Das Amtsgericht Villingen-Schwenningen wollte die Anklage nur wegen einer Trunkenheitsfahrt zulassen. Die Raservorschrift dagegen sei „verfassungswidrig unbestimmt“ und daher nicht justiziabel. Es legte den Streit daher dem Bundesverfassungsgericht vor.
In ihrem nun veröffentlichten Beschluss teilen die Karlsruher Richter die Bedenken des Amtsgerichts nicht. Die Vorschrift und insbesondere auch der rechtlich neue Begriff der „höchstmöglichen Geschwindigkeit“ seien ausreichend konkret und ließen sich durch die Gerichte auslegen.
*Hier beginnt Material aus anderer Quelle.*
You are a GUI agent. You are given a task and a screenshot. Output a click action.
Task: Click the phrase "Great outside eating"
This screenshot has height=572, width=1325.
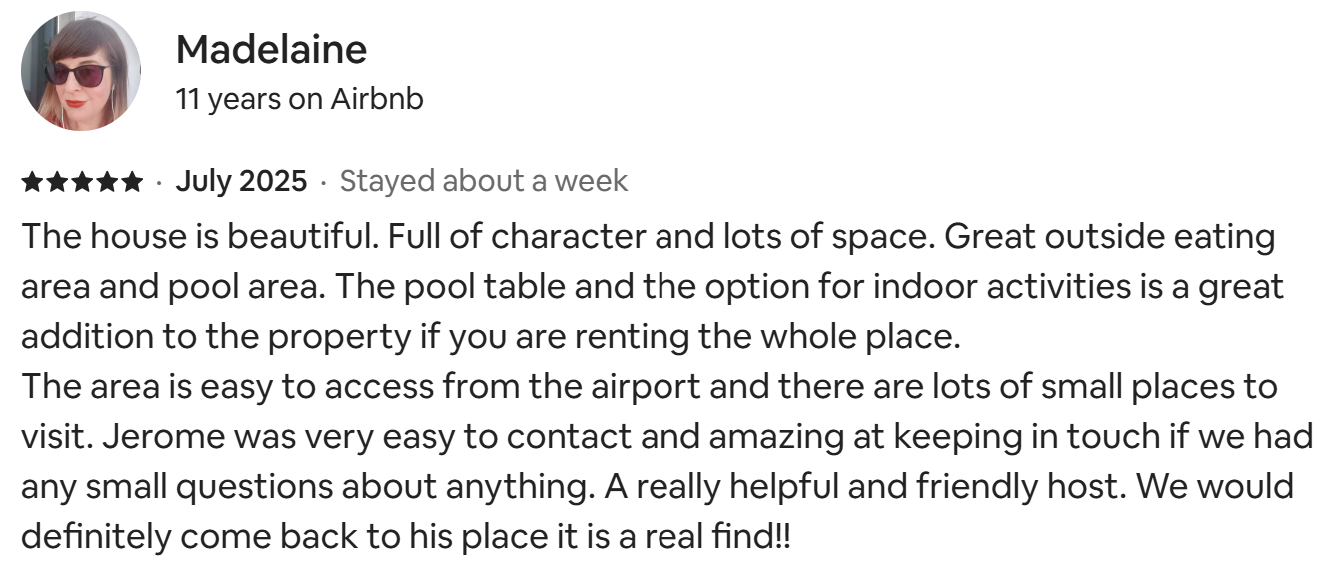coord(1110,238)
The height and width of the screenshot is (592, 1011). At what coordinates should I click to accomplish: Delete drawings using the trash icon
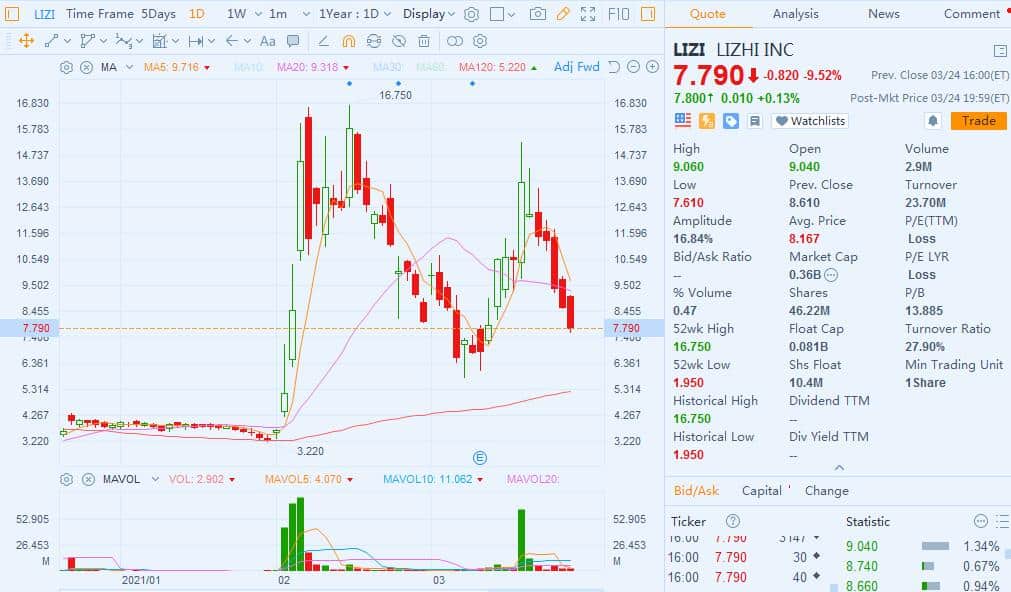[x=424, y=42]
So verwiesen die Gesetzesmaterialien ausdrücklich auf die Straßen-, Sicht- und Wetterverhältnisse. Auch sei klar, dass es nach der Vorschrift nicht auf die Motive für die „höchstmögliche Geschwindigkeit“ ankommt, wie hier die Flucht vor der Polizei. Nach dem Karlsruher Beschluss ist es auch unbedenklich, dass der Raserparagraf in seinem Anwendungsbereich teils Überschneidungen mit anderen Strafvorschriften hat.
Auch sei die Vorschrift verhältnismäßig, betonte das Bundesverfassungsgericht. Der Schutz der Gemeinschaft wiege schwerer als die Handlungsfreiheit der Autofahrer.
Das Amtsgericht hatte zur Begründung unter anderem auf eine vergleichbare Strafnorm in der Schweiz verwiesen. Anders als in Deutschland legt diese Schwellen für die Tempoüberschreitung fest, damit die Strafvorschrift bei „Einzelrasern“ greift – etwa bei Ortschaften mit einem Tempolimit von 50 Stundenkilometern eine Geschwindigkeit von 100 Stundenkilometern.
Bundesjustizminister Marco Buschmann (FDP) sprach nach der Karlsruher Entscheidung von einem „guten Zeichen“. „Bei illegalen Autorennen oder Verfolgungsfahrten setzen die Fahrerinnen und Fahrer alles aufs Spiel – auch das Leben völlig Unbeteiligter“, erklärte er in Berlin. Dieses Verhalten sei zu Recht explizit unter Strafe gestellt worden. „Wer das Leben anderer seinem eigenen Spaß oder seiner Flucht vor der Polizei unterordnet, muss dafür Konsequenzen tragen“, erklärte Buschmann.